当我在类似romeo.txt的东西上运行脚本时:

But soft what light through yonder window breaks
It is the east and Juliet is the sun
Arise fair sun and kill the envious moon
Who is already sick and pale with grief

我得到这个输出:

butsoftwhatlightthroughyonderwindowbreaks : 1
itistheeastandjulietisthesun : 1
arisefairsunandkilltheenviousmoon : 1
whoisalreadysickandpalewithgrief : 1
i - 14 - 10.45 %
t - 12 - 8.96 %
e - 12 - 8.96 %
s - 11 - 8.21 %
a - 11 - 8.21 %
n - 9 - 6.72 %
h - 9 - 6.72 %
o - 8 - 5.97 %
r - 7 - 5.22 %
u - 6 - 4.48 %
l - 6 - 4.48 %
d - 6 - 4.48 %
w - 5 - 3.73 %
k - 3 - 2.24 %
g - 3 - 2.24 %
f - 3 - 2.24 %
y - 2 - 1.49 %
b - 2 - 1.49 %
v - 1 - 0.75 %
p - 1 - 0.75 %
m - 1 - 0.75 %
j - 1 - 0.75 %
c - 1 - 0.75 %

在frequency.txt上运行脚本时:

I am you you you you you I I I I you you you you I am

我得到这个输出:

iamyouyouyouyouyouiiiiyouyouyouyouiam : 1
y - 9 - 24.32 %
u - 9 - 24.32 %
o - 9 - 24.32 %
i - 6 - 16.22 %
m - 2 - 5.41 %
a - 2 - 5.41 %

我可以得到一些指导,告诉我如何将每行上的单词区分开来,并以期望的方式汇总计数吗


Tags: andtheinyouforstringdictionarycount
2条回答
网友
1楼 · 编辑于 2024-04-29 01:48:35
line = line.translate(line.maketrans('', '', string.whitespace))

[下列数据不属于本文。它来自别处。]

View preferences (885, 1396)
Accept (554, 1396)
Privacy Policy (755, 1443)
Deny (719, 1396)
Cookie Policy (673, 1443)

您正在使用此代码删除行中的所有空格。移除它,它将按照您的意愿工作

网友
2楼 · 编辑于 2024-04-29 01:48:35

您的代码删除空格以便按空格分割–这没有意义。当您想从给定文本中提取每个单词时,我建议您将相邻的所有单词对齐,中间留一个空格–这意味着您不仅要删除新行、不必要的空格、特殊/不需要的字符和数字,还要删除控制字符

这应该可以做到:

import sys
import os

os.getcwd()
import string

path = "/your/path"
os.chdir(path)

# Prompt for user to input filename:
fname = input("Enter the filename: ")

try:
    fhand = open(fname)
except IOError:
    # Invalid filename error
    print("\n")
    print("Sorry, file can't be opened! Please check your spelling.")
    sys.exit()

# Initialize char counts and word counts dictionary
counts = {}
worddict = {}

# create one liner with undesired characters removed
text = fhand.read().replace("\n", " ").replace("\r", "")
text = text.lower()
text = text.translate(text.maketrans("", "", string.digits))
text = text.translate(text.maketrans("", "", string.punctuation))
text = " ".join(text.split())

words = text.split(" ")

for word in words:
    # Is the word already in the word dictionary?
    if word in worddict:
        # Increase by 1
        worddict[word] += 1
    else:
        # Add word to dictionary with count of 1 if not there already
        worddict[word] = 1

# Character count
for word in text:
    # Increase count by 1 if letter
    if word in counts:
        counts[word] += 1
    else:
        counts[word] = 1

# Initialize dictionaries
lst = []
countlst = []
freqlst = []

# Count up the number of letters
for ltrs, c in counts.items():
    # skip spaces
    if ltrs == " ":
        continue
    lst.append((c, ltrs))
    countlst.append(c)

# Sum up the count
totalcount = sum(countlst)

# Calculate the frequency in each dictionary
for ec in countlst:
    efreq = (ec / totalcount) * 100
    freqlst.append(efreq)

# Sort lists by count and percentage frequency
freqlst.sort(reverse=True)
lst.sort(reverse=True)

# Print out word counts sorted
for key in sorted(worddict.keys(), key=worddict.get, reverse=True)[:10]:
    print(key, ":", worddict[key])

# Print out all letters and counts:
for ltrs, c, in lst:
    print(c, "-", ltrs, "-", round(ltrs / totalcount * 100, 2), "%")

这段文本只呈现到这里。